風間:僕もearはめちゃくちゃ感銘を受けました。ちょっとDijonのアルバムにも近いというか、パンニングとかを多用するんだけど歌モノとして聴けて、いわゆる歌モノとしての聴きやすさのラインが変わったような感じを受けました。メカトック(Mechatok)の『Wide Awake』もそうで。
松島:メカトックは僕も聴いていたんですけど、クラブというよりは「クラブからの帰り」だったり、ちょっと疲れて家で聴くような感覚でしたね。ブリアル(Burial)とかもそうですけど、クラブの狂乱を抜けたあとの、どよんとしているムードみたいな。
風間:そうなんですね。
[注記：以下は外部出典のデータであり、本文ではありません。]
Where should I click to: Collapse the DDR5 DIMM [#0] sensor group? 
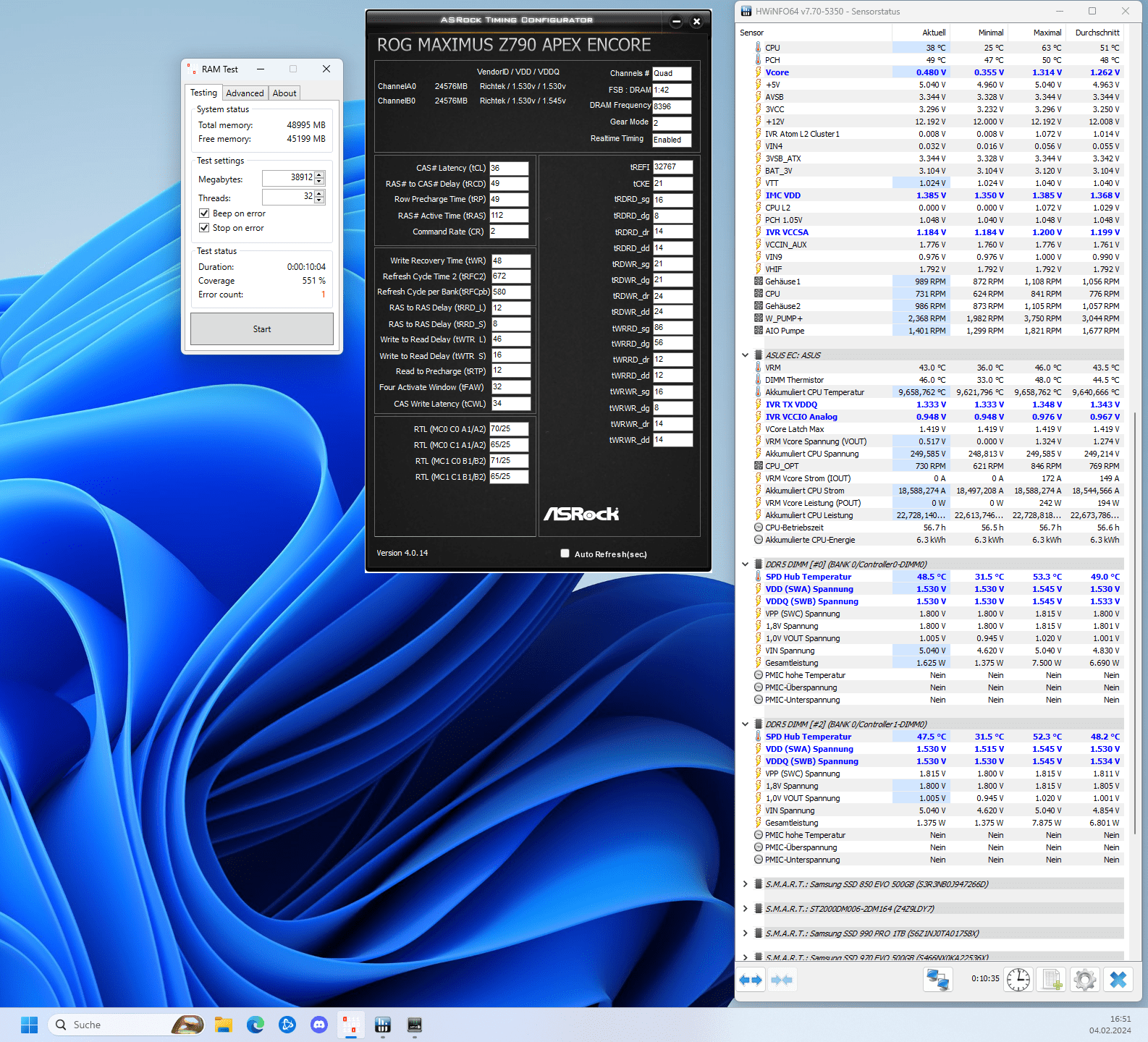click(x=745, y=564)
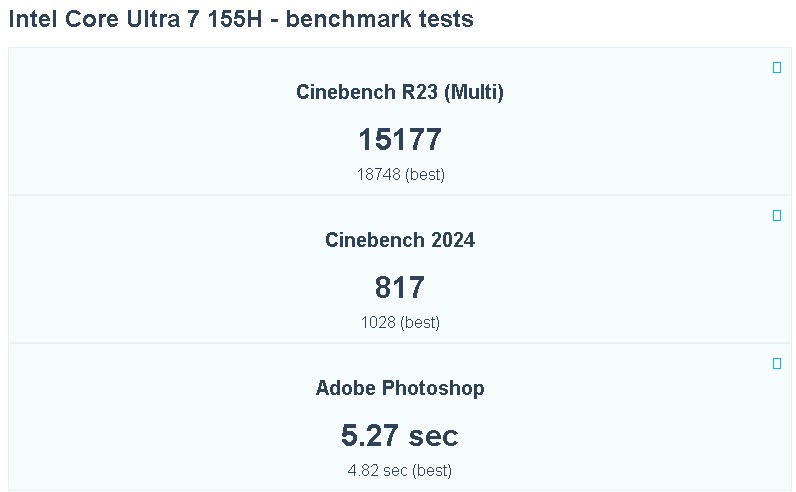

僕はけっこうテンションMAXのときの感じでした……。
松島:最後にシンプルなアンビエントトランスが入ってたりする感じも、めちゃめちゃクラブ明けに合うと思いました。メカトック本人もインタビューで「ワールドツアーをガンガンやりながら、それ以外は家で携帯見てます」みたいな、その双極的なところを投影したアルバムだというようなことを言っていましたね。
ラップ関連で言うと、Surf Gang Recordsというレーベルから出た、jackzebraというクラウドラップのアーティストの『Hunched Jack Mixtape』がすごく良かったです。中国語でラップをしている郊外の青年で、世界に発見されて逆輸入的にデビューを飾ったんですけど、そこにvaporwave的な背景を持つジェームズ・フェラーロが参加していたり、mentalとblxtyというSoundCloudで活動する人たちが共作で入っていたり。それらが交差して、その軸にエクスペリメントラップとかアンダーグランドラップがあるというのは、2010年代から続く「インターネット的なもの」の結実だなと思いました。単純に作品としての完成度も素晴らしかったです。
松島:あと、下半期のリリースではないんですけど、Karavi Roushiというラッパーがいて、その人がビートメーカーのAquadabと組んで出した『BLADE N』というアルバムがあって、これはスルメというか、聴けば聴くほどヤバいことが分かってきて、国内リリースだと僕の今年ベストはこのアルバムだったかなと思います。